→ TASK INSTRUCTIONS: Can you give the records from the line containing "Open the Target metric dropdown" through the line containing "pyautogui.click(x=1778, y=285)" again, with "dropdown" replaced by "menu" and everything else unchanged, leaving out the pictures?

→ EXTRACTED MATERIAL:
· · ·

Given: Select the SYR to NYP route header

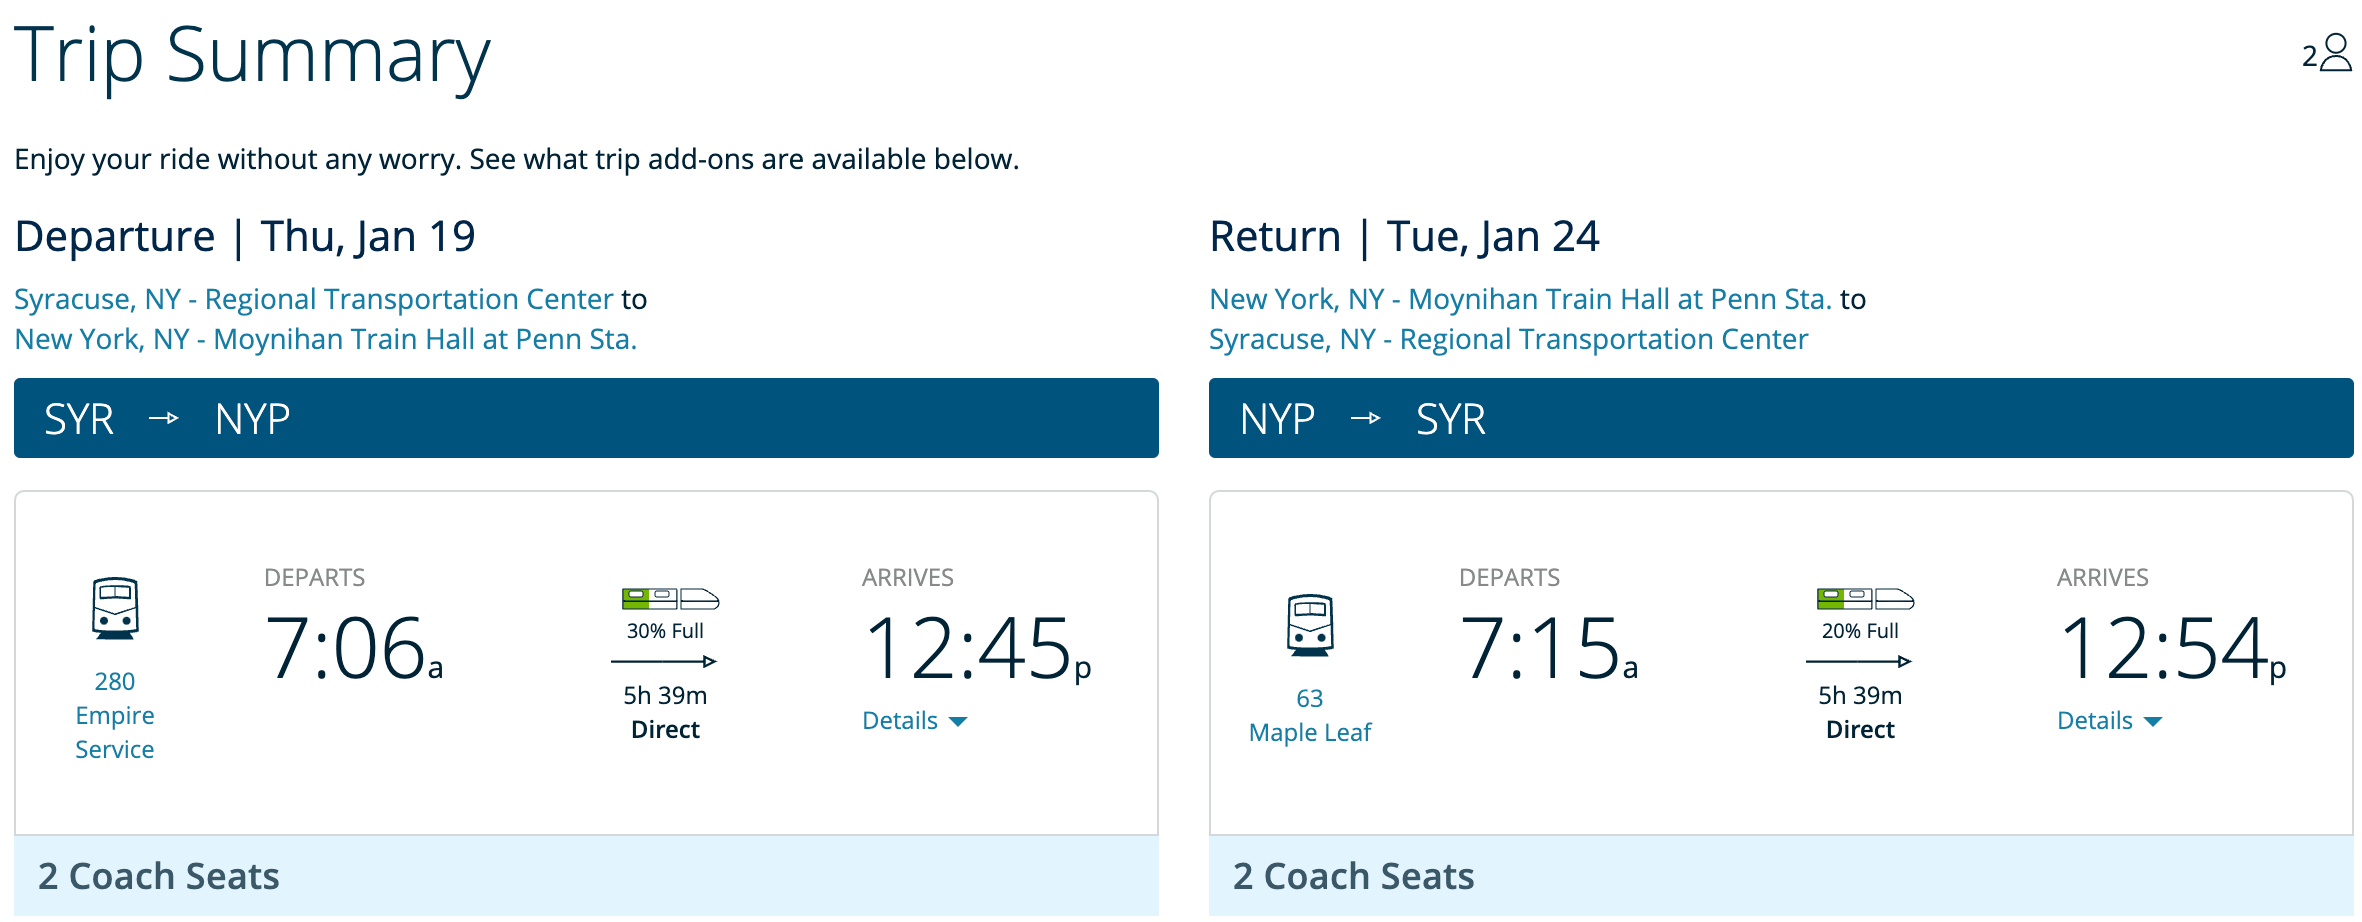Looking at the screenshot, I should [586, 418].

· · ·

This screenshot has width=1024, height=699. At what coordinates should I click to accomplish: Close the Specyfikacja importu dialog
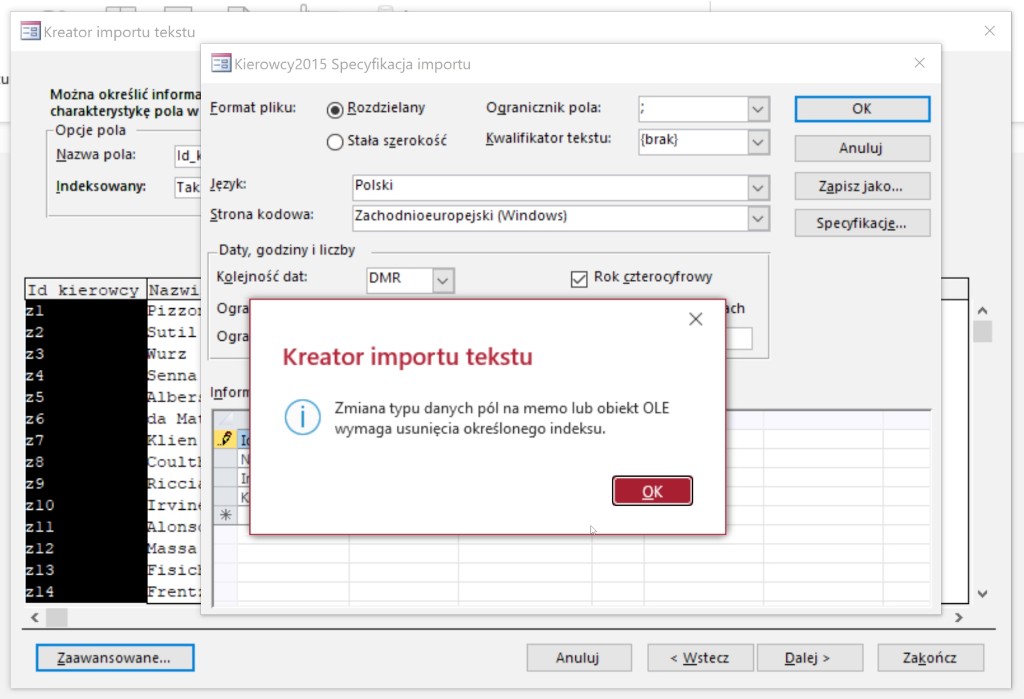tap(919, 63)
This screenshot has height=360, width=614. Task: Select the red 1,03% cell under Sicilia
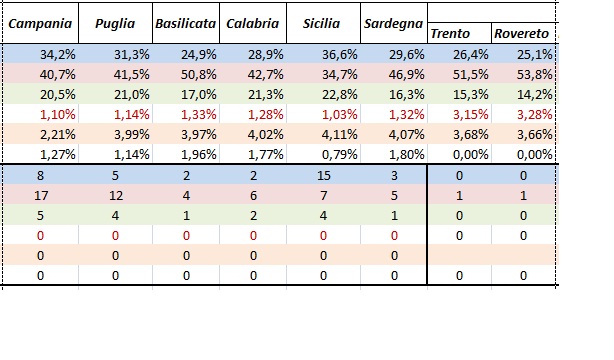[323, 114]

· · ·

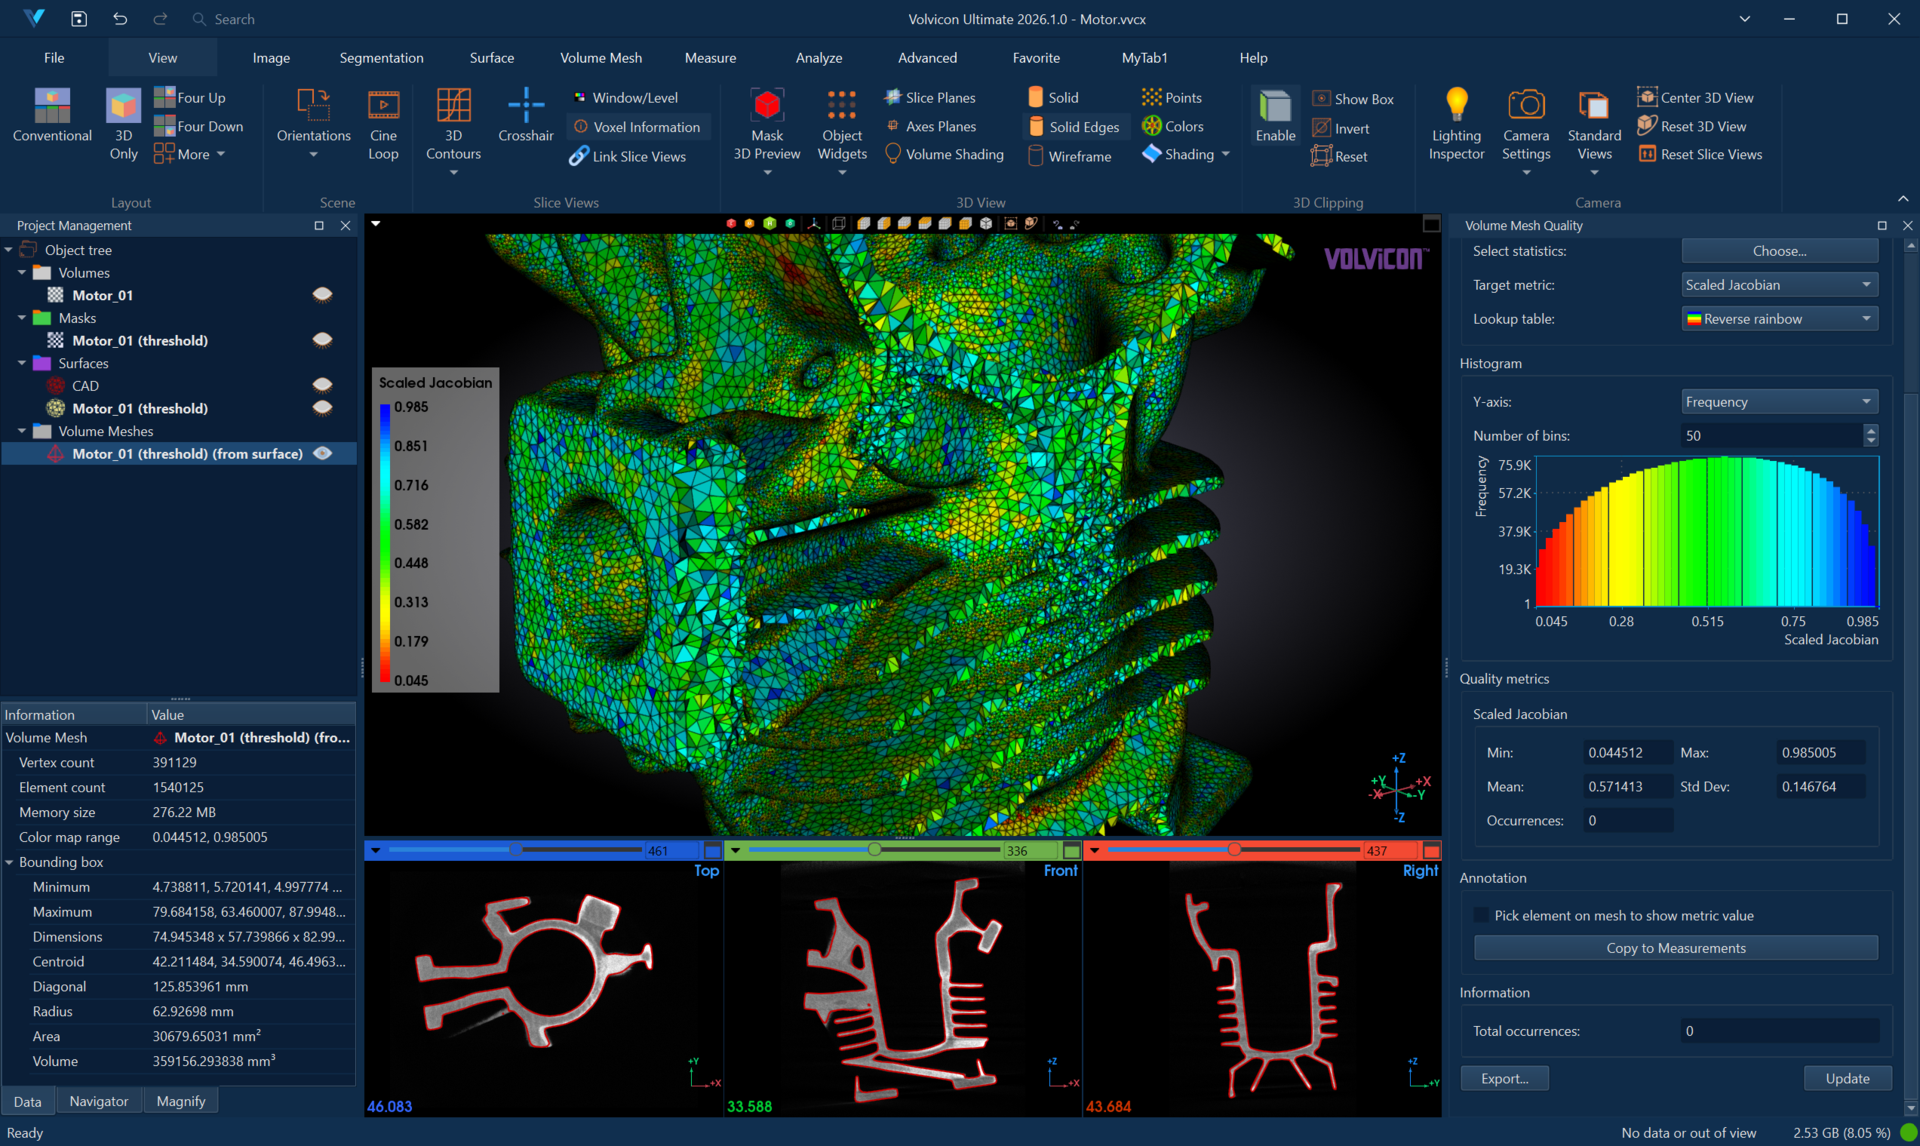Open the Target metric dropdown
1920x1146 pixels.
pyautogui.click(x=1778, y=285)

· · ·

→ FINISHED EXERCISE:
Open the Target metric menu
1920x1146 pixels.
pyautogui.click(x=1778, y=285)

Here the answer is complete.